On Fri, Nov 13, 2015 at 5:53 AM, ravulakollu.kumar@wipro.com wrote:
Hi ,
We have a requirement to use kernel version 3.18.22 on top of CentOS7. We have created RPM package for Linux kernel 3.18.22 for our purpose. We would like to contribute the same to CentOS Repositories. My question is whether centos accepts contribution from others ? If so we would like to contribute our spec file and RPM.
Thanks, Uday
That.... is so many major revisions ahead it cannot reasonably be in the mainline kernels for CentOS. 7, which had a base kernel of 3.10.0. Remember that CentOS, Scientific Linux, and the old Whitebox are all rebuilds of the commercial RHEL, and RHEL has a 10 year supported lifespan.
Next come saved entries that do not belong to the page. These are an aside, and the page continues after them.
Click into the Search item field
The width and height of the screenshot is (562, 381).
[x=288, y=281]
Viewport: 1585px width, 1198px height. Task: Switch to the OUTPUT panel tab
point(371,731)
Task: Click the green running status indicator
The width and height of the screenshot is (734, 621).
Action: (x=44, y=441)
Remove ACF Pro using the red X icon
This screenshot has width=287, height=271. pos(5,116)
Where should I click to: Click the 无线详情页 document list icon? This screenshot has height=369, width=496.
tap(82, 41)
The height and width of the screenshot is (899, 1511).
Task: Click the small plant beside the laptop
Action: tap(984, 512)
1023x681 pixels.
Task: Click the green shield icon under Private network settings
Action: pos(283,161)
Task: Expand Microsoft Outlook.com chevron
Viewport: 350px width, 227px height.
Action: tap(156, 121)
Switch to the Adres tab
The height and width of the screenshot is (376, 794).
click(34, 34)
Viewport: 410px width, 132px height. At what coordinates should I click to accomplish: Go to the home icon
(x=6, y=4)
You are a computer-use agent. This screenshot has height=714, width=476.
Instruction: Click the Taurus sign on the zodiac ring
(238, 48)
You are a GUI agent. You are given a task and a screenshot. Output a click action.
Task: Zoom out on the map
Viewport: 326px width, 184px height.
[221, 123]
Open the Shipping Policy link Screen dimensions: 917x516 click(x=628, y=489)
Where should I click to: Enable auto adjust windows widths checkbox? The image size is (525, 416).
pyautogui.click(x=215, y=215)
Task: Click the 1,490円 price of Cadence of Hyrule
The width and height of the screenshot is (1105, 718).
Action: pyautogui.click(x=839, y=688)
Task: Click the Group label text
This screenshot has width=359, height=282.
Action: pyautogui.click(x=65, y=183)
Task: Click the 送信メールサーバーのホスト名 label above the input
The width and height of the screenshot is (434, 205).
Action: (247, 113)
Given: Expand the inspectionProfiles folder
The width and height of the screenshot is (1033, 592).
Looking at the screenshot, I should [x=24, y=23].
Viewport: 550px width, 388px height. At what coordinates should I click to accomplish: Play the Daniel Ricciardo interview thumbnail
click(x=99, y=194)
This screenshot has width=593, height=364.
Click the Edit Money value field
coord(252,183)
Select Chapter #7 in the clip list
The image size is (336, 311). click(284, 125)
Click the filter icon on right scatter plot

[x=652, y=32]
Red Hat, upstream, *cannot* do major kernel upgrades in the main repositories without potentially breaking core features such as systemd, real-time kernel support, virtualization, and vendor supported storage controllers. It takes serous testing to release a commercial kernel, it's not cheap:
Moreover, the upstream testing for Red Hat is basically Fedora: Fedora 23, which was just released, is using kernel-4.4.0. If they need to jump major revisions ahead, why would Red Hat or CentOS want to spend testing, support, and development time on an intermediate kernel?
This is not to demean the potential usefulness of your work, particularly if it enables kernel features not available in the 3.10 kernels. But perhaps you could mention why you think this particular kernel release is useful, and why it shouldn't simply be published as, say, a personal github source tree for people who might find it useful?